- **TASK DIRECTIONS**: In the records below, find the line that contains "Viewport: 1120px width, 400px" and the line that contains "You are a computer-use agent.". Set down exactly those lines and every line between them, and nothing more.

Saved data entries
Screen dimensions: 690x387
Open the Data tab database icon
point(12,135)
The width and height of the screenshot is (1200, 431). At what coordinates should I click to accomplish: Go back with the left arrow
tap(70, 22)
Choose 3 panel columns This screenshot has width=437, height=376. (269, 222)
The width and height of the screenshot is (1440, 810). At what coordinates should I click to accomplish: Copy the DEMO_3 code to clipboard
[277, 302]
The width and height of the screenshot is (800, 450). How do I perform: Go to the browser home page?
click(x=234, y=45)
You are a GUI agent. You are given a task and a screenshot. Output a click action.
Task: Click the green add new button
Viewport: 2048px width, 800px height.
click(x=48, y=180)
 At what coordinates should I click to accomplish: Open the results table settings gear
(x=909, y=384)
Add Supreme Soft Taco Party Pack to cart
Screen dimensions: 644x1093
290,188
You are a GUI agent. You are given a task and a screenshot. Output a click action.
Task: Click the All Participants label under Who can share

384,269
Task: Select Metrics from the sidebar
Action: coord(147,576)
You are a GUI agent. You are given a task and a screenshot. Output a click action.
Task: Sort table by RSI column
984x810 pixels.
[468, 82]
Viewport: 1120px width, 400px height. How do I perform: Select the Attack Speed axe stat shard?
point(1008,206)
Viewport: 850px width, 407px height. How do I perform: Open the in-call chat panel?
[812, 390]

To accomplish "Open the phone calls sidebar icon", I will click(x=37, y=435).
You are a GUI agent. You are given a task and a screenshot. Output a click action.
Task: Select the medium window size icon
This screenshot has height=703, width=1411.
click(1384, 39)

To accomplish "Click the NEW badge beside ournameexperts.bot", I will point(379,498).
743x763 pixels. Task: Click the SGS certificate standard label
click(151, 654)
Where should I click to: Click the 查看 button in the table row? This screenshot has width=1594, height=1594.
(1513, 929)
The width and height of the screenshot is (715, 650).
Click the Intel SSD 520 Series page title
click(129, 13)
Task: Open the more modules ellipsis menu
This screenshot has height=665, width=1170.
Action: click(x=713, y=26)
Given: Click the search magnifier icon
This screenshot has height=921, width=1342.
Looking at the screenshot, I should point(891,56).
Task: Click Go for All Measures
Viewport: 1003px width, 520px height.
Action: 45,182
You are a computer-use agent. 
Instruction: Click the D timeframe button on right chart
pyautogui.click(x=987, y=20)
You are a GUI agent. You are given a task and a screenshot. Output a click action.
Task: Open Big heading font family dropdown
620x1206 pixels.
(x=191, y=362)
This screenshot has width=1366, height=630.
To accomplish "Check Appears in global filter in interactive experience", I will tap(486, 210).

- **RESPONSE BELOW**:
Viewport: 1120px width, 400px height. How do I perform: Select the Attack Speed axe stat shard?
point(1008,206)
Viewport: 850px width, 407px height. How do I perform: Open the in-call chat panel?
[812, 390]

To accomplish "Open the phone calls sidebar icon", I will click(x=37, y=435).
You are a GUI agent. You are given a task and a screenshot. Output a click action.
Task: Select the medium window size icon
This screenshot has height=703, width=1411.
click(1384, 39)

To accomplish "Click the NEW badge beside ournameexperts.bot", I will point(379,498).
743x763 pixels. Task: Click the SGS certificate standard label
click(151, 654)
Where should I click to: Click the 查看 button in the table row? This screenshot has width=1594, height=1594.
(1513, 929)
The width and height of the screenshot is (715, 650).
Click the Intel SSD 520 Series page title
click(129, 13)
Task: Open the more modules ellipsis menu
This screenshot has height=665, width=1170.
Action: click(x=713, y=26)
Given: Click the search magnifier icon
This screenshot has height=921, width=1342.
Looking at the screenshot, I should point(891,56).
Task: Click Go for All Measures
Viewport: 1003px width, 520px height.
Action: 45,182
You are a computer-use agent. 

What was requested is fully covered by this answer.